Research from Roy Morgan into children’s clothing released this month found one of the reasons for the demise of Pumpkin Patch may be the rise of larger retailers such as Kmart selling into this space. The research also found that the number of shoppers turning to other companies for children’s wear — such as H&M, Aldi, and Zara — could have taken away as many as 95,000 shoppers from Pumpkin Patch each month.
This year has seen a number of brands fail. Another clothing retailer Meredith & Moore collapsed into voluntary administration in March after running into cash-flow problems and the issues that led to Dick Smith‘s demise were well advertised.
Jirsch Sutherland has been involved with a number of retail insolvencies of late, including New Zealand-based Valleygirl, which had 40 stores across the country, and the Australian retail and supply companies MHN Trading Pty Limited and Hanama Collection Pty Limited, which respectively traded as Paper Scissors and Chicabooti.
Stewart Free, a partner with Jirsch Sutherland, was one of the administrators appointed to handle the troubled businesses. He says Valleygirl suffered as a result of a downturn in trade and problems securing stock, which led to difficulties maintaining creditors’ payments, notably to landlords.
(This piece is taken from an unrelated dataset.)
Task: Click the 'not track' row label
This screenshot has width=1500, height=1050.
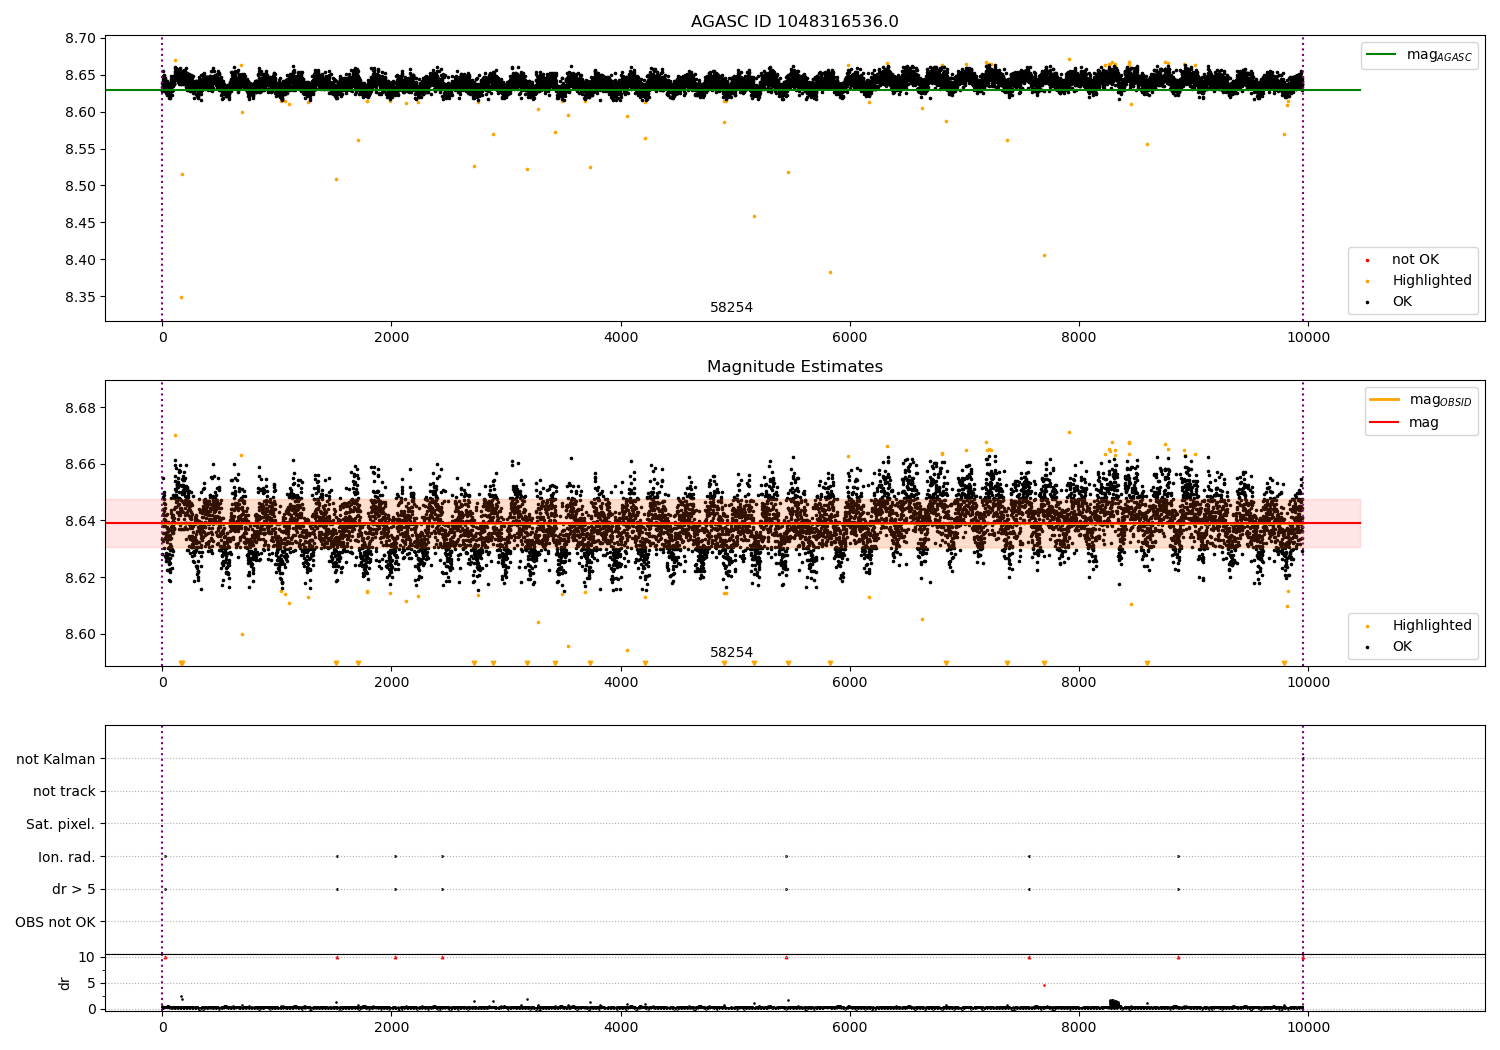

“The Australian operation suffered because of similar reasons,” he says. “We investigated the best options for realising any remaining stock, which included opening a pop-up store in the short term.”
Meanwhile, Jirsch Sutherland senior manager Peter Moore says the historical issues within the retail sector of operating a bricks-and-mortar store and inventory turn are being compounded by the rise of online shopping in this space.
“Many shops are closing down in Sydney following declining sales and the high cost of rent,” he says. “One of the main causes is the need to compete with online retailers. More people are choosing to buy online and these type of retailers don’t have the same issues around rent and staffing costs.”
There’s no doubt the retail sector is suffering in parts of the country, especially from the competition that is coming in from overseas retailers entering the local market — particularly in the clothing space. As we move towards the Christmas shopping period — a time when most retailers should be feeling confident — it’s understandable that instead many are feeling concerned.
Accountants with retail clients should be watching out for warning signs such as a decline in sales against forecasts, which may result in cash-flow issues. Peter says, “Retailers walk a delicate forecasting line at this time of year, particularly given some of the seasonal stock that is carried. If sales forecasts are not reached, then the retailer can wipe out significant amounts off their bottom line,” he says. “Retailers’ trusted advisers play a pivotal role as a sounding board for building forecasts for this peak trading period.”